That got the attention of writer and adoptee Aimee Christian. She wrote an essay for NBC News saying that adoption is no solution if Roe falls.

“Roe is about privacy,” Christian says. “It has nothing to do with pregnancy, birth, or parenthood. … Adoption is not a substitute for abortion because of the repercussions of forced pregnancy, forced birth and forced surrender of a child.”

Meanwhile, for journalist Gabrielle Glaser, author of a history of adoption called “American Baby,” the push for adoption over abortion has strong historical echoes.

Her book details the mid 20th-century, when abortion was illegal and many unmarried women were forced to give birth in shame and secrecy, then hand over babies in closed adoptions.

During that period, the “Baby Scoop Era,” there was little sex education or birth control.
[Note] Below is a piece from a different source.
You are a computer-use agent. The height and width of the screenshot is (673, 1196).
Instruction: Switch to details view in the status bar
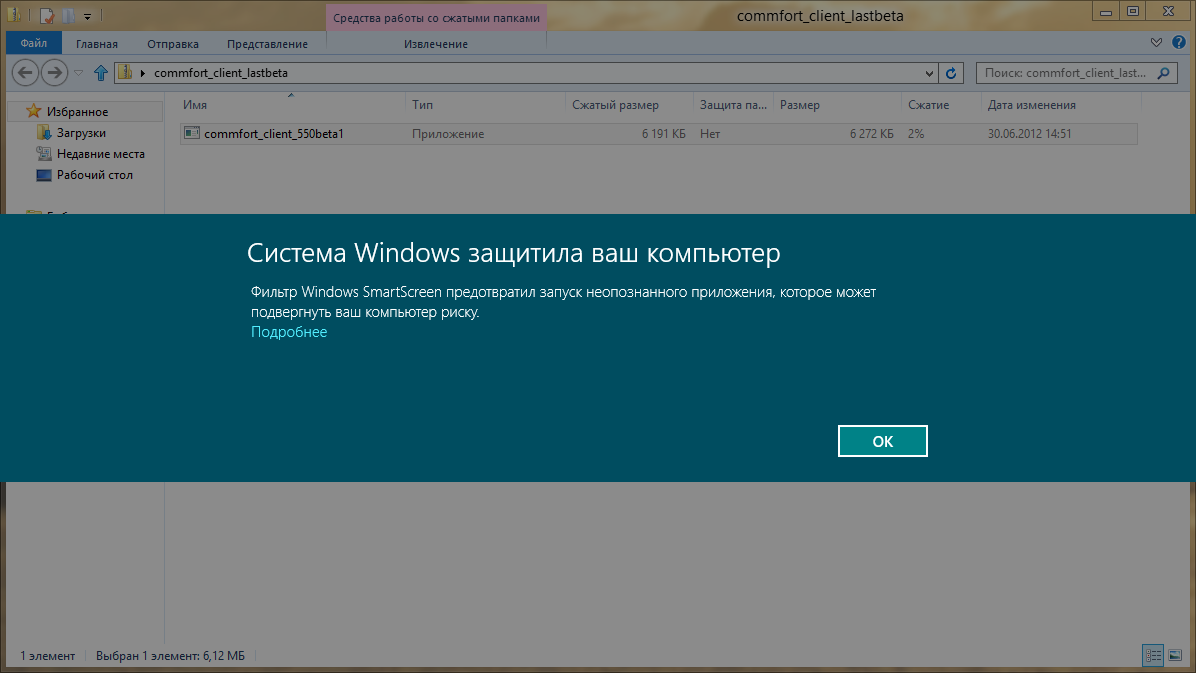click(1153, 655)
Some 4 million American women, mostly unwed, were forced to give birth to and then give up babies, says Glaser.

“The period before Roe, the decades between the end of World War II and 1973, really can show us a lot about what a post Roe future might look like,” she says.

Interview Highlights

On Justice Amy Coney Barret’s claim that allowing women to give away babies takes away the pressure of forced motherhood

Aimee Christian: “The trauma of pregnancy and the very trauma of forced birth, it doesn’t do away with not having to raise a child. My birth mother, for example, who I met when I was 26 years old, never really moved past this emotionally. … And it affected the rest of her life. And it affected me and the rest of my life. And that is incomparable to the trauma — if there is trauma — of abortion.”

On Christian’s own abortion later in life

Christian: “Other people talked to me about it and said that I should give my child the chance that I was given. And that made me think of when I was growing up: People asked me if I was grateful that I wasn’t aborted. And … that’s a rhetorical question. Of course, I’m grateful I wasn’t aborted, but if I had been aborted, I couldn’t answer that question. What I am grateful for is to be alive and to be able to be an activist for women’s rights and to be an adoptee saying that I’m proudly pro-choice.”

On the Republican claim that less abortion will lead to more adoption

Gabrielle Glaser: “I think today we know the difficulties of adoption, the lifelong grief that birth mothers face. The lifelong anxiety and wondering that many adoptees live with the rest of their lives. So this is not just a simple transaction that we can fill in the blanks and say, ‘Oh, place your child, put your baby in a safe haven, no questions asked. Everything will work out fine.’ We know better than that.”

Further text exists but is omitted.